*EXERCISE AIM:*
Write the entries out in full, matching them exactly.

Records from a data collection

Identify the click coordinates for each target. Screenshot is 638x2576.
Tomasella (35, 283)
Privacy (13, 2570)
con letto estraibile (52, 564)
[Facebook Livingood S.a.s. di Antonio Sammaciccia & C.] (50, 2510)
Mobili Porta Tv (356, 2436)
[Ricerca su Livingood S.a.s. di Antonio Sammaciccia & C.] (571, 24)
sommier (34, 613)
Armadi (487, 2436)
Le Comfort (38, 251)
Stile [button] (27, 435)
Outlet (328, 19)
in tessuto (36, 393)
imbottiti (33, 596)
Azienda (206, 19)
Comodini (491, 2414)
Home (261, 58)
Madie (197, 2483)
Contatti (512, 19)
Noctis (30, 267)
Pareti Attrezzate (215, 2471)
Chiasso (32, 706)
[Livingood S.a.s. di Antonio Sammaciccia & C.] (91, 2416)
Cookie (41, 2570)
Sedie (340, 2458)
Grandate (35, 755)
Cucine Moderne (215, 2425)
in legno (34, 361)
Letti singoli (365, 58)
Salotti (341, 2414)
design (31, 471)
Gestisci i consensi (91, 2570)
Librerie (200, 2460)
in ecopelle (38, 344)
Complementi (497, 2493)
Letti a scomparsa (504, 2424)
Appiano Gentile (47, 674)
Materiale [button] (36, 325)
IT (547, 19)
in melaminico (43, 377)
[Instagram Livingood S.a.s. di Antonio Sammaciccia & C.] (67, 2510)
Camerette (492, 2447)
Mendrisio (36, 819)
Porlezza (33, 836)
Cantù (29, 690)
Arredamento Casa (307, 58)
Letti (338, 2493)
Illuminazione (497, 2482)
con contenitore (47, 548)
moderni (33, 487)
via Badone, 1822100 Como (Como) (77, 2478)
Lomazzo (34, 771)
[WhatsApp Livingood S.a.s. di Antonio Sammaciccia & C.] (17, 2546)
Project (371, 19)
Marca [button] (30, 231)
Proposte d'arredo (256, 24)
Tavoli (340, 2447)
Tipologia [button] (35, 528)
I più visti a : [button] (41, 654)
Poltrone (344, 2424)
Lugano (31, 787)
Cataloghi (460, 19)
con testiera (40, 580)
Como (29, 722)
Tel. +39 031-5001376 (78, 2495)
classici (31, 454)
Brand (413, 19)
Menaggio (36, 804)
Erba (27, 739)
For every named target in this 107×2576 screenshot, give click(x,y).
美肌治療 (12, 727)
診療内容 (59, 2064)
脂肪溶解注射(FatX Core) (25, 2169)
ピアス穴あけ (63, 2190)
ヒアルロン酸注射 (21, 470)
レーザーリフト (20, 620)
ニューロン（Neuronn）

*RESULT:*
Identify the click coordinates for each target. Screenshot is 638x2576.
Tomasella (35, 283)
Privacy (13, 2570)
con letto estraibile (52, 564)
[Facebook Livingood S.a.s. di Antonio Sammaciccia & C.] (50, 2510)
Mobili Porta Tv (356, 2436)
[Ricerca su Livingood S.a.s. di Antonio Sammaciccia & C.] (571, 24)
sommier (34, 613)
Armadi (487, 2436)
Le Comfort (38, 251)
Stile [button] (27, 435)
Outlet (328, 19)
in tessuto (36, 393)
imbottiti (33, 596)
Azienda (206, 19)
Comodini (491, 2414)
Home (261, 58)
Madie (197, 2483)
Contatti (512, 19)
Noctis (30, 267)
Pareti Attrezzate (215, 2471)
Chiasso (32, 706)
[Livingood S.a.s. di Antonio Sammaciccia & C.] (91, 2416)
Cookie (41, 2570)
Sedie (340, 2458)
Grandate (35, 755)
Cucine Moderne (215, 2425)
in legno (34, 361)
Letti singoli (365, 58)
Salotti (341, 2414)
design (31, 471)
Gestisci i consensi (91, 2570)
Librerie (200, 2460)
in ecopelle (38, 344)
Complementi (497, 2493)
Letti a scomparsa (504, 2424)
Appiano Gentile (47, 674)
Materiale [button] (36, 325)
IT (547, 19)
in melaminico (43, 377)
[Instagram Livingood S.a.s. di Antonio Sammaciccia & C.] (67, 2510)
Camerette (492, 2447)
Mendrisio (36, 819)
Porlezza (33, 836)
Cantù (29, 690)
Arredamento Casa (307, 58)
Letti (338, 2493)
Illuminazione (497, 2482)
con contenitore (47, 548)
moderni (33, 487)
via Badone, 1822100 Como (Como) (77, 2478)
Lomazzo (34, 771)
[WhatsApp Livingood S.a.s. di Antonio Sammaciccia & C.] (17, 2546)
Project (371, 19)
Marca [button] (30, 231)
Proposte d'arredo (256, 24)
Tavoli (340, 2447)
Tipologia [button] (35, 528)
I più visti a : [button] (41, 654)
Poltrone (344, 2424)
Lugano (31, 787)
Cataloghi (460, 19)
con testiera (40, 580)
Como (29, 722)
Tel. +39 031-5001376 (78, 2495)
classici (31, 454)
Brand (413, 19)
Menaggio (36, 804)
Erba (27, 739)
For every named target in this 107×2576 screenshot, give click(x,y).
美肌治療 (12, 727)
診療内容 (59, 2064)
脂肪溶解注射(FatX Core) (25, 2169)
ピアス穴あけ (63, 2190)
ヒアルロン酸注射 (21, 470)
レーザーリフト (20, 620)
ニューロン（Neuronn）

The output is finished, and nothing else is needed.